→ TASK DESCRIPTION: A line containing "光井中学校Webサイト (445, 184)" appears in the material below. Return exactly every line from the first through that one, and only those.

→ INPUT DATA:
---*---

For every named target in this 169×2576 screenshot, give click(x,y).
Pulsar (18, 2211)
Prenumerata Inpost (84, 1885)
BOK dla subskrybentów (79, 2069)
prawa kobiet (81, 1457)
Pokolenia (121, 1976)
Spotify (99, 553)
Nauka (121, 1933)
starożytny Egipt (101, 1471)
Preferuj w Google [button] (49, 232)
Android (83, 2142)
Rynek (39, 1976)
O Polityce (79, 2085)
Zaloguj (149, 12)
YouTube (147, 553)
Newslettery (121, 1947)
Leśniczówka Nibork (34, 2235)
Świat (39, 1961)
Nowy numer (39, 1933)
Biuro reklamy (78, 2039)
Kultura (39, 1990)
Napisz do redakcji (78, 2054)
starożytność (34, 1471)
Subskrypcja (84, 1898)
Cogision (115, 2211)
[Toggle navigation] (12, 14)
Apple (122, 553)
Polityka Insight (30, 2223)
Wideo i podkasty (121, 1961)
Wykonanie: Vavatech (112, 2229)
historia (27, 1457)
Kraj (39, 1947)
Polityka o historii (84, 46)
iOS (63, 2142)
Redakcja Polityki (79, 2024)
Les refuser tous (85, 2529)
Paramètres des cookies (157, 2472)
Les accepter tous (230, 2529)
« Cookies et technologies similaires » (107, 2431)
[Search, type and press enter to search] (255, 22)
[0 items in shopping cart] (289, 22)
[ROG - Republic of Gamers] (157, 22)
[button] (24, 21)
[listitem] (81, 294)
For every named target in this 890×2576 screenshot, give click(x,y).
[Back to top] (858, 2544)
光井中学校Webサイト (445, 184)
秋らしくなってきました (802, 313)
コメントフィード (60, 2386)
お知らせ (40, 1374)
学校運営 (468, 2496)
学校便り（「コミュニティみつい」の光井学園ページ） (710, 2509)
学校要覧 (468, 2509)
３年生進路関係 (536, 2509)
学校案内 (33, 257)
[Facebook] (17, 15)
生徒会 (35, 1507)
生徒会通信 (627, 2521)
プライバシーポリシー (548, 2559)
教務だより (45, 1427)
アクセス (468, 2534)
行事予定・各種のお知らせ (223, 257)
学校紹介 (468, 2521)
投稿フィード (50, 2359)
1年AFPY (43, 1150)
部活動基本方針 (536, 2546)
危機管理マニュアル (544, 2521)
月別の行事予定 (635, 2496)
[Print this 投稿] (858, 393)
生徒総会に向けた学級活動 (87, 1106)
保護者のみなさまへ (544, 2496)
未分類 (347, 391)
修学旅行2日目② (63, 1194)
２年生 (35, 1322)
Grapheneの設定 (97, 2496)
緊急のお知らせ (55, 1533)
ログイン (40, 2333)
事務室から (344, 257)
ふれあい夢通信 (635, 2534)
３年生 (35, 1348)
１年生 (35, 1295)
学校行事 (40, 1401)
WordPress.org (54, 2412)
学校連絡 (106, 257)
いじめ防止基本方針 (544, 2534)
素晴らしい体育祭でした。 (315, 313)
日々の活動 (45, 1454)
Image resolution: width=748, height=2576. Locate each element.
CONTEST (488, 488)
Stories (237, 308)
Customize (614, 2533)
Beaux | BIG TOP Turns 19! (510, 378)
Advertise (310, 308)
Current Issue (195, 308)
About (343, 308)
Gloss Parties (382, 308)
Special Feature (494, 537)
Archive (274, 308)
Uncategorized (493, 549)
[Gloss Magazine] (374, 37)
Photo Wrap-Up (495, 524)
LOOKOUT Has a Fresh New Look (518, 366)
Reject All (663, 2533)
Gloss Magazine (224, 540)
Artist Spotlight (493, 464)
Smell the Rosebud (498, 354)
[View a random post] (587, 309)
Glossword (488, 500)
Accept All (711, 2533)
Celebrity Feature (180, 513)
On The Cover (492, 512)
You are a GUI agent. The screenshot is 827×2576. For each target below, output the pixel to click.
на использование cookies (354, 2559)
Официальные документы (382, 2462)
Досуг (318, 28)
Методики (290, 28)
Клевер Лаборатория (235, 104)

---*---

→ TASK SOLUTION:
For every named target in this 169×2576 screenshot, give click(x,y).
Pulsar (18, 2211)
Prenumerata Inpost (84, 1885)
BOK dla subskrybentów (79, 2069)
prawa kobiet (81, 1457)
Pokolenia (121, 1976)
Spotify (99, 553)
Nauka (121, 1933)
starożytny Egipt (101, 1471)
Preferuj w Google [button] (49, 232)
Android (83, 2142)
Rynek (39, 1976)
O Polityce (79, 2085)
Zaloguj (149, 12)
YouTube (147, 553)
Newslettery (121, 1947)
Leśniczówka Nibork (34, 2235)
Świat (39, 1961)
Nowy numer (39, 1933)
Biuro reklamy (78, 2039)
Kultura (39, 1990)
Napisz do redakcji (78, 2054)
starożytność (34, 1471)
Subskrypcja (84, 1898)
Cogision (115, 2211)
[Toggle navigation] (12, 14)
Apple (122, 553)
Polityka Insight (30, 2223)
Wideo i podkasty (121, 1961)
Wykonanie: Vavatech (112, 2229)
historia (27, 1457)
Kraj (39, 1947)
Polityka o historii (84, 46)
iOS (63, 2142)
Redakcja Polityki (79, 2024)
Les refuser tous (85, 2529)
Paramètres des cookies (157, 2472)
Les accepter tous (230, 2529)
« Cookies et technologies similaires » (107, 2431)
[Search, type and press enter to search] (255, 22)
[0 items in shopping cart] (289, 22)
[ROG - Republic of Gamers] (157, 22)
[button] (24, 21)
[listitem] (81, 294)
For every named target in this 890×2576 screenshot, give click(x,y).
[Back to top] (858, 2544)
光井中学校Webサイト (445, 184)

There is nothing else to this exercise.